A Kusto query is a read-only request to process data and return results. The request is stated in plain text, using a data-flow model designed to make the syntax easy to read, author, and automate. The query uses schema entities that are organized in a hierarchy similar to SQL's databases, tables, and columns.
Follow these steps to access the workspace from Azure Sentinel and perform the validation for Azure Activity Log, which was the first data source that you connected in this chapter:
Open Azure Portal and sign in with a user who has contributor privileges for the workspace in which Azure Sentinel will be enabled as well as contributor privileges for the resource group.
Select the All services option, type Sentinel, and click Azure Sentinel, as shown in Figure 2-21.
FIGURE 2-21 Accessing Azure Sentinel in Azure Portal
Click in the workspace that was created in the “Enabling Azure Sentinel” section, earlier in this chapter, and the Azure Sentinel main dashboard appears.
Under General, click Logs.
On the Logs page, type AzureActivity and click the Run button. You should see all activities that were performed and collected in the last 24 hours (which is the default timeframe).
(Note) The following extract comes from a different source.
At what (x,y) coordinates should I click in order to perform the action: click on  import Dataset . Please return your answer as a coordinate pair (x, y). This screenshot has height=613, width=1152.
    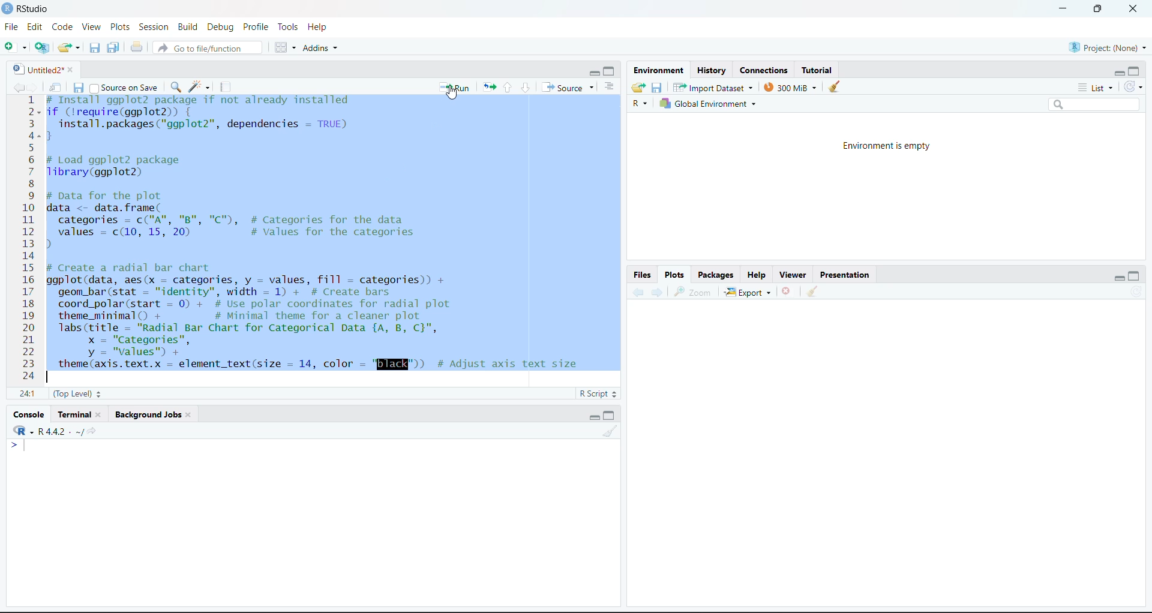
    Looking at the image, I should click on (715, 86).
The result should look similar to Figure 2-22.
FIGURE 2-22 Azure Sentinel workspace results
As you can see, the logs are flowing, and you can obtain all results with a single query. However, in a real scenario, you want to narrow the results. An easy way to learn KQL while performing queries is to leverage the context-sensitive IntelliSense capability. To do that, write the query and IntelliSense will open a drop-down menu showing the available options, as shown in Figure 2-23.
FIGURE 2-23 Using the context-sensitive IntelliSense capability
To narrow the search to look only for activities that are related to VM creation (which was the task you did in the beginning of this chapter), type the query below and click Run.
AzureActivity | where OperationName contains "Create or Update Virtual Machine"
The results should be similar to Figure 2-24, unless you have done other activities where the operation name refers to the VM creation or an update to the VM.
FIGURE 2-24 Results of a more specific query
To validate the other data sources that were ingested in this chapter, you can use the following sample queries:
Azure Active Directory
Query: SigninLogs
Use this query to visualize all Azure AD sign-in logs.
Query: AuditLogs
Use this query to visualize all Azure AD audit logs.
Azure Active Directory Identity Protection
Query: SecurityAlert | where ProviderName == "IPC"
Azure AD Identity Protection alerts are located under the SecurityAlert table, and the way to identity alerts coming from this provider is by using the keyword “IPC” on the ProviderName field. This query will list all alerts generated by Azure AD Identity Protection.
Azure Security Center
Query: SecurityAlert | where AlertName contains "suspicious"
This query will list all alerts generated by Security Center where the alert name contains the keyword “suspicious”.